Paul, after portraying the glory of Christ’s downward descent to death on the Cross, rhapsodized about the great reversal, Jesus’ stunning ascent:

Therefore God exalted him to the highest place and gave him the name that is above every name, that at the name of Jesus every knee should bow, in heaven and on earth and under the earth, and every tongue acknowledge that Jesus Christ is Lord, to the glory of God the Father. (Phil. 2:9-11)

Now there is awe for you! Our challenge is to preach on such texts so that people not only understand them, but their eyes go wide and their hearts leap. Preachers serve as God’s advance awe team.

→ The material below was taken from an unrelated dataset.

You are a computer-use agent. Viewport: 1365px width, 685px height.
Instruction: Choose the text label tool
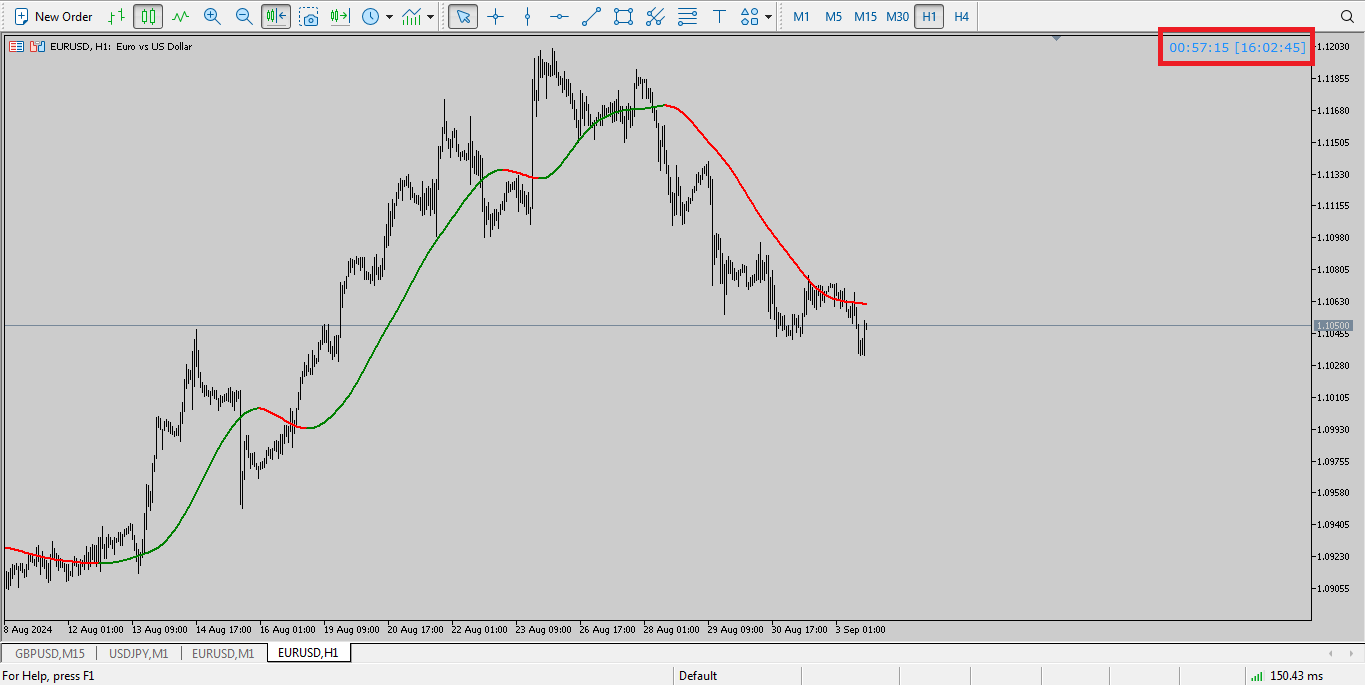[x=719, y=16]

We are divinely dispatched to summon saints to bend their knees before Christ now, to set tongues praising the Lord Jesus Christ now, all to the glory of God the Father now.

Last Sunday our pastor poured all his energy into stirring our hearts with, “See what great love the Father has lavished on us, that we should be called children of God!” As he did, I thought of pastors across the world holding high all kinds of biblical wonders, raising their voices and reaching for heaven-sent words to inspire their congregations with the awe that is God’s due.

There is no end to the soul-stirring themes and texts entrusted to us in Scripture: our compassionate and gracious LORD, the Law, Psalms, and Prophets, Christ’s incarnation, the dark glory of the Cross, cell doors sprung open at his resurrection, his soaring ascension to the right hand of God the Father—each and all of them holy ground! But there’s more! Salvation by grace alone through faith alone, union with Christ through the Spirit, the trumpet call summoning saints to meet the Lord in the air, heaven’s hymns and wonders. And on and on, a holy etc., etc., etc.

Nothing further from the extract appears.